▶ _Fragmento del documento_:
——

De la denuncia a la anestesia visual
Las imágenes de Gaza en la actualidad representan el ejemplo más crudo de esta paradoja. Hospitales destruidos, familias enterradas bajo escombros, niños con hambre extrema… escenas que, en otro tiempo, habrían conmocionado durante meses, hoy se consumen a diario en redes sociales, entre noticias, memes y publicidad de todo tipo. Estamos viviendo una masacre humanitaria en streaming, siguiéndola minuto a minuto, siendo testigos de uno de los episodios más crueles, sanguinarios y bochornosos de toda nuestra historia, y, sin embargo, el impacto mediático parece diluirse con una rapidez desconcertante.
Parte del problema radica en la lógica de consumo actual: la abundancia de imágenes extremas provoca un efecto de insensibilización progresiva. El horror deja de sorprender y pasa a convertirse en un elemento más del flujo informativo. Esto no significa que la imagen haya perdido su valor, sino que su eficacia depende de cómo se presenta y en qué contexto se interpreta. El simple impacto visual ya no garantiza la comprensión ni la movilización.

——

▶ _Datos proporcionados_:
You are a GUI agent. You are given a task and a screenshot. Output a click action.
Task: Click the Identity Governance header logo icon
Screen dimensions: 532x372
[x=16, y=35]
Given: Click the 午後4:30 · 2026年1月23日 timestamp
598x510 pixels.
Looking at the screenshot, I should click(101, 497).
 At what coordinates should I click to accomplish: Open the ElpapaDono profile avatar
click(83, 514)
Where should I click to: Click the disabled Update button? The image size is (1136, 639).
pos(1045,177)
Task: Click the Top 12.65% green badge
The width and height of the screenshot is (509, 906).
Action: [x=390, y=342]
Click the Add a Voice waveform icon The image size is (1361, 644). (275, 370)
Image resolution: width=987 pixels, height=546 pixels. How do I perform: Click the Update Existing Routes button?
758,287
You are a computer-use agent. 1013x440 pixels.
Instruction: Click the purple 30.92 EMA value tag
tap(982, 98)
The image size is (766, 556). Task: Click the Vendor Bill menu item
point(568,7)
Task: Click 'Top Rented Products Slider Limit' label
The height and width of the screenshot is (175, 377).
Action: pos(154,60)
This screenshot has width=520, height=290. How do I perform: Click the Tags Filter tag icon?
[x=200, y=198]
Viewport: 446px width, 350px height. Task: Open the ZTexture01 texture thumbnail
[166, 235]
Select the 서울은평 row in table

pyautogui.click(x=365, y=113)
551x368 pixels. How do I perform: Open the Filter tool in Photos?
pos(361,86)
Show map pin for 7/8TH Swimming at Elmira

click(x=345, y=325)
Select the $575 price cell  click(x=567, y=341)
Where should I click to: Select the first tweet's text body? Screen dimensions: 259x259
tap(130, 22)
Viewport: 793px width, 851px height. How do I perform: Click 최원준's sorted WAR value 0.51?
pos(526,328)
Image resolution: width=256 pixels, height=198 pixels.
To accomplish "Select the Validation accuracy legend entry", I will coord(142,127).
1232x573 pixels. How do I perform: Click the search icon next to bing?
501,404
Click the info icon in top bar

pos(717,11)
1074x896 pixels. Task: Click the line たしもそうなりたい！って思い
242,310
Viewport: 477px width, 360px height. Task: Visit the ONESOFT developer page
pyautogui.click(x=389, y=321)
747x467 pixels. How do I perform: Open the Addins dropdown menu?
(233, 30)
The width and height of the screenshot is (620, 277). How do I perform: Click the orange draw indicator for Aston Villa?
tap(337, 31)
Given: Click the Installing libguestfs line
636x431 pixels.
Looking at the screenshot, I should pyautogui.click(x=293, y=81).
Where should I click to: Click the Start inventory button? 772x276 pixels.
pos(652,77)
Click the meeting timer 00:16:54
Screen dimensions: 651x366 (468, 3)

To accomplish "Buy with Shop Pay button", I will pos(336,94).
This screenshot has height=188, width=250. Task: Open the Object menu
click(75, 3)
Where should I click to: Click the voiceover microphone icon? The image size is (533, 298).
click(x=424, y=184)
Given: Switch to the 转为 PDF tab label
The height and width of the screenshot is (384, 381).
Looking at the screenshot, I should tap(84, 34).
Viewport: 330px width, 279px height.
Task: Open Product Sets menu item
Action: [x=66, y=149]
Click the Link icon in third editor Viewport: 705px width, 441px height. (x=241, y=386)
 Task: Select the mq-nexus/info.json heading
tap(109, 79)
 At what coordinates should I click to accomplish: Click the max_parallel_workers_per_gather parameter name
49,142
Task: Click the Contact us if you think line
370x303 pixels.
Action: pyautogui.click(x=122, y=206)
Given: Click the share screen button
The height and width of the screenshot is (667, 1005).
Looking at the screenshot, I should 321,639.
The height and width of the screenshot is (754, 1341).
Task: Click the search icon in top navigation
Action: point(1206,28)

——

▶ _Problema 1_: ¿Cómo quedaría en forma de lista breve el párrafo del fragmento que empieza «Parte del problema radica», conservando sus hechos principales?
▶ _Problema 2_: Prosigue el fragmento sobre la anestesia visual ante las imágenes de Gaza a partir de su última frase.

▶ _Respuesta 1_:
- Parte del problema está en la lógica de consumo actual: la abundancia de imágenes extremas provoca una insensibilización progresiva.
- El horror deja de sorprender y se convierte en un elemento más del flujo informativo.
- La imagen no ha perdido su valor; su eficacia depende de cómo se presenta y en qué contexto se interpreta.
- El simple impacto visual ya no garantiza la comprensión ni la movilización.

▶ _Respuesta 2_:
En Vietnam, Bosnia o Irak, una sola fotografía podía permanecer días en la portada de un periódico; hoy, en cambio, compite por segundos de atención en una pantalla saturada. Sontag señalaba que, sin un marco narrativo y sin contexto, las imágenes corren el riesgo de convertirse en meros impactos visuales desprovistos de significado. Esa advertencia cobra todo su sentido en un ecosistema actual donde lo urgente siempre desplaza a lo importante. Cada like, cada comentario, cada scroll nos acerca al dolor de los demás, pero también puede alejarnos de su comprensión.
Sontag señalaba que, sin contexto, las imágenes corren el riesgo de convertirse en meros impactos visuales desprovistos de significado
El problema no reside en la imagen en sí, sino en nuestra relación con ella. Las fotografías de guerra siguen siendo necesarias, ya que documentan, prueban y denuncian. Pero su capacidad para movilizar depende de algo más que su crudeza: necesitan ir acompañadas de contexto, historia y memoria. Una imagen aislada puede impactar, pero sin información que explique causas, consecuencias y humanidad detrás del conflicto, corre el riesgo de convertirse en un dato efímero, en una simple estampilla visual.
En Vietnam, una foto cambió la percepción de un país; en Gaza, cientos de fotos al día pueden no cambiar nada si no se insertan en un relato que despierte conciencia. El reto de nuestro tiempo es, además de captar el horror, evitar que se vuelva invisible a fuerza de repetirse. Porque, como escribió Sontag, mirar no es suficiente. Hay que comprender y actuar, de lo contrario, la fotografía de guerra se convierte en un espejo deformado que termina reflejando nuestra deshumanización.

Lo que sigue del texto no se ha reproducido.